Carlos Machado: "Dalton e Tezza são os principais alimentos de tudo que faço na literatura"

Carlos Machado
Foto Julio Al Rashid
Carlos Machado (1977) é escritor, compositor, músico e professor curitibano. Já lançou três livros pela editora 7Letras (Balada de uma retina sul-americana, 2006, é o mais recente por aquela editora)  e sua carreira na música vai do heavy metal à MPB. Hoje (15), às 16h, ele lança e autografa “Poeira fria”, publicado pela editora Arte e Letra, na livraria da editora (Al. Presidente Taunay, 130, Batel, Curitiba).


Na breve entrevista a seguir, concedida ao blog por email, o escritor fala sobre a demora em publicar um novo livro, sobre a sua relação pessoal com a psicanálise, e sobre a afinidade com a obra de autores fundamentais de Curitiba: Cristovão Tezza e Dalton Trevisan (“[eles] são os principais alimentos de tudo que faço na literatura”). Um novo livro para 2013 também está previsto.

Machado, que também é professor de segundo grau numa escola particular de Curitiba, ainda falou suas impressões em relação aos alunos e à leitura. “Praticamente todos os alunos (em uma escola com 2000 deles) deixavam o lanche ou o esporte de lado no recreio pra DEVORAREM as aventuras de Harry Potter”, diz. “Porém, quando se trata de literatura brasileira, ah, aí ninguém gosta, ninguém lê, ninguém tem interesse”.

Biblioteca Vertical: Desde que você publicou o seu primeiro romance, o intervalo para publicar "Poeira fria" foi o mais longo. Houve algo diferente na produção deste livro em comparação com os outros, ou foi a sua vida artística mesmo que deu uma "pausa" à literatura?

Carlos Machado: Pois é, na verdade, a partir do momento em que comecei a publicar, 2004, foram três seguidos (2004, 2005 e 2006). Em 2007, eu já estava com outro livro pronto, mas não publiquei. Isso porque me envolvi com minha música em tempo integral (quando não estava dando aulas, naturalmente) já que minha banda havia terminado (digo isso porque ao mesmo tempo em que lancei os livros eu tocava em uma banda de heavy metal – por 10 anos – e gravamos 4 CDs nesse período). Quando a banda acabou, em 2008/2009, eu me dediquei à minha música, às minhas composições de MPB – e gravei TENDÈU em 2008/2009, SAMBA PORTÁTIL em 2010/2011 e LONGE em 2012. Agora voltei a publicar meus livros. “Poeira Fria” é o primeiro depois desse período, mas já enviei outro pra editora, penso que publicaremos ano que vem. E para o ano que vem também devo lançar o DVD e CD ao vivo que gravei no Guairinha dia 8 de agosto deste ano, contemplando músicas dos três CDS e com a participação de meus amigos e parceiros Fernando Koproski (meu maior parceiro nas músicas), Alexandre França e Julia Mallmann, e com minha banda PORTÁTIL (banda que montei pra me acompanhar nos show do CD LONGE).

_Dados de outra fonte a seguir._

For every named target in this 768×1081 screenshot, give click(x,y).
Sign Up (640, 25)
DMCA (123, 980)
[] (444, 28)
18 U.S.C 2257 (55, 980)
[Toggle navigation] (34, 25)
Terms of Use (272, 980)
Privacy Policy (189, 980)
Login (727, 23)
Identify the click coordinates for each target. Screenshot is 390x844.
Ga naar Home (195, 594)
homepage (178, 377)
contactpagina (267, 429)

BV: A psicanálise é algo bastante presente neste livro. Você pode fazer um paralelo sobre o que a psicanálise representa para a sua vida e sobre o que ela representa para a sua ficção?

CM: A Psicanálise faz parte da literatura contemporânea de modo geral, por vezes diretamente (como em A Identidade, de Milan Kundera) ou indiretamente (como nos livros que têm fluxo de consciência – lógico que falo de modo geral). Os traços da psicanálise, os ecos desses pensamentos estão presentes na literatura do século XX e XXI. Além dessas características gerais que vêm aparecendo nos textos, a minha relação é bem próxima e pessoal pelo fato de ter sido casado com uma psicanalista. Naturalmente que essa relação se faz muito presente na minha obra como escritor ou compositor popular.

BV: As referências aos escritores curitibanos são muito claras no livro. Qual é o seu sentimento em relação ao cenário da literatura curitibana? Você sente alguma responsabilidade em se relacionar (ficcionalmente) com autores como Dalton Trevisan e Cristovão Tezza?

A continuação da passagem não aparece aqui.